There's no star among stars on the championship squad, however. Off the court they are close buddies, and most of those who live in dormitories have teamed up as roommates. They have no leader other than the team captain. The last two seasons they elected Kenny Rollins, a Navy veteran from the hamlet of Wickliffe in Western Kentucky, as their captain, and he was the leader in combat, a steadying influence throughout hard campaigns. Rollins was graduated last summer and has entered professional basketball with the Chicago Stags, but his departure didn't leave the squad without seasoned performers.
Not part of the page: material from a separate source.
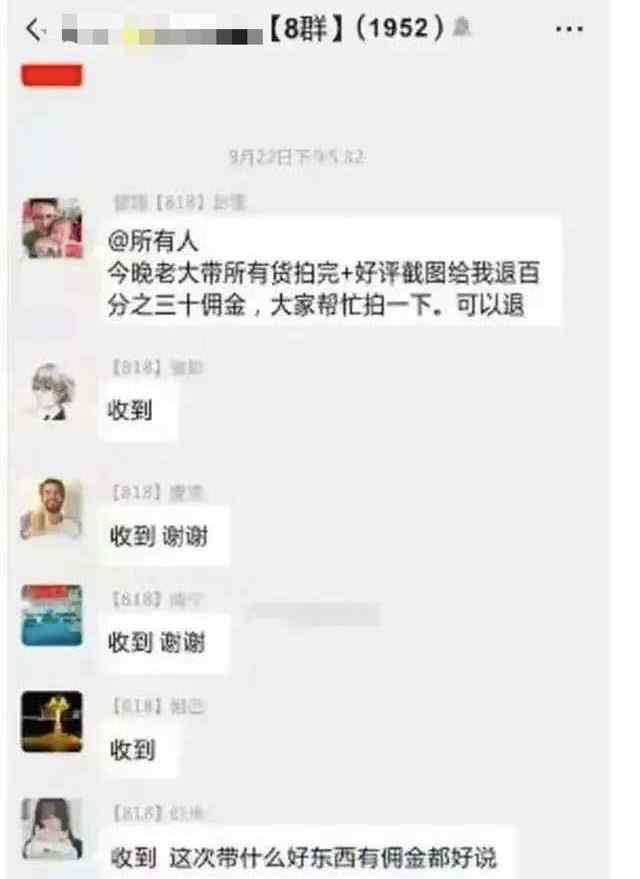Click the timestamp above the first message

pyautogui.click(x=296, y=156)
ADOLPH RUPP, Kentucky's famous coach, with five sophomores on the squad, left to right, Garland Townes, Walt Hirsch, Joe Hall, Bob Henne, Roger Day

Oldest of the four seniors is Cliff Barker, now twenty-seven, putting in his third season as a regular since his five years and his own support for even longer, he is a sort of counselor for his younger mates, a balance wheel.

Known best for a great pair of hands and remarkable ball-handling, Cliff has oh-ed and ah-ed fans all over the Eastern half of the United States with his palming of the big sphere as if it were a tennis ball, and with his sharp passing, sometimes behind his back or over a shoulder or between his legs, but rarely off target. Seldom the top man in scoring, he is an accurate and clever feeder who deceptively whips the ball to a mate suddenly breaking into position for an easy goal. And his antics on court usually serve to break tension, ease the strain and relax a taut ball club.
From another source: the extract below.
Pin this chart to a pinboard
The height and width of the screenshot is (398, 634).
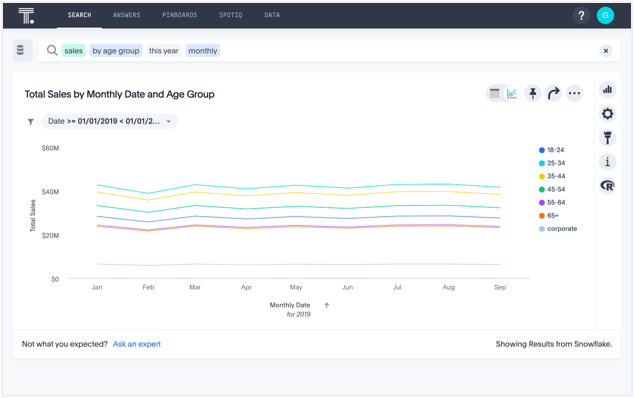point(533,93)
Another who helps keep the squad from tightening is Al Groza, although he's a deadly serious operator from the opening tip in a game. Inclined to be moody, and much more mature than during the portion of one season he spent at Kentucky before serving a year in the Army, the big boy from the little town of Martins Ferry, Ohio, is at his lightest and best when the squad is traveling-chattering, kidding, joking. On the campus Groza (the name goes with Rosa) appears to carry himself aloof, but he responds as quickly as the next to attention from schoolmates. He takes his duties conscientiously as spokesman for the team, and his personal popularity is attested by his election last year to presidency of the K Club, organization of varsity lettermen -- those who know him best.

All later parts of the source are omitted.